Open AccessMolecular characteristics and evidence for internalization of vasoactive‐intestinal‐peptide (VIP) receptors in the tumoral rat‐pancreatic acinar cell line AR 4‐2 J
Author(s) -
SVOBODA Michal,
NEEF Philippe,
TASTENOY Michèle,
CHRISTOPHE Jean
Publication year - 1988
Publication title -
european journal of biochemistry
Language(s) - English
Resource type - Journals
eISSN - 1432-1033
pISSN - 0014-2956
DOI - 10.1111/j.1432-1033.1988.tb14334.x
Subject(s) - vasoactive intestinal peptide , secretin , internalization , receptor , chemistry , peptide , cycloheximide , phenylarsine oxide , acinar cell , cell culture , medicine , endocrinology , biochemistry , biology , neuropeptide , pancreas , protein biosynthesis , genetics
1 Vasoactive intestinal peptide (VIP) receptors were investigated in the tumoral acinar cell line AR 4‐2 J derived from rat pancreas [ 125 I]Iodo‐VIP binding to cell membranes showed the following IC 50 values for unlabeled peptides: VIP, 0.3 nM; peptide His‐IleNH 2 , 2 nM; helodermin, 30 nM; secretin, 100 nM. After incubation with 20 nM dexamethasone, the binding capacity increased twofold but affinities were unchanged. External [ 125 I]iodo‐VIP binding to intact cells reached steady state after 5 min at 37°C, while the sequestration‐internalization of the [ 125 I]iodo‐VIP ‐receptor complex (tested by cold acid washing) increased progressively, reaching 75% of total binding after 1 h.
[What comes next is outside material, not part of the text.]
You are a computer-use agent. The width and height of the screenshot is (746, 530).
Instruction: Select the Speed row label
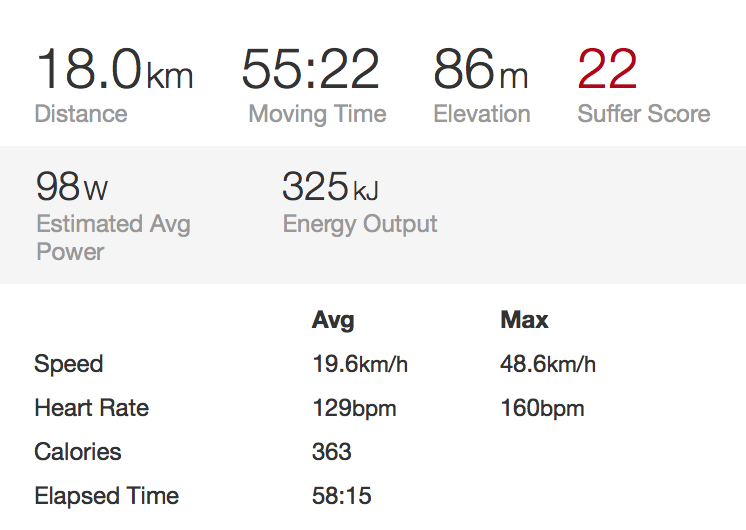click(x=69, y=364)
This phenomenon was blocked at 4°C. Further data with dexamethasone, tunicamycin, cycloheximide, low temperature, and/or phenylarsine oxide, suggested a half‐life of 2 days for VIP receptors and the necessity of N ‐glycosylation for proper translocation. 2 For chemical [ 125 I]iodo‐VIP cross‐linking bis[2‐(succinimidooxycarbonyloxy)ethyl]sulfone gave the best yield when compared with five other bifunctional reagents. In membranes, the main specifically cross‐linked peptide had M T 66000 under nonreducing conditions, and migrated with lower velocity (–5%) under reducing conditions. Cross‐linking was suppressed by VIP, peptide His‐IleNH 2 and helodermin (competitively) and also by GTP. In intact cells, the M r of [ 125 I]iodo‐VIP‐cross‐linked peptides depended on the mode of cell solubilization. After direct solubilization, the major cross‐linked radioactivity migrated as a smear of M r 130000–180000 but an M T ‐66000 peptide was also detectable. In contrast, the solubilization of cross‐linked cells detached by mild trypsinisation gave mainly the M T ‐66000 labeled peptide. This suggests that most VIP receptors in intact, attached cells were in a high‐ M T complex and that mild cell treatment was sufficient to disrupt this complex.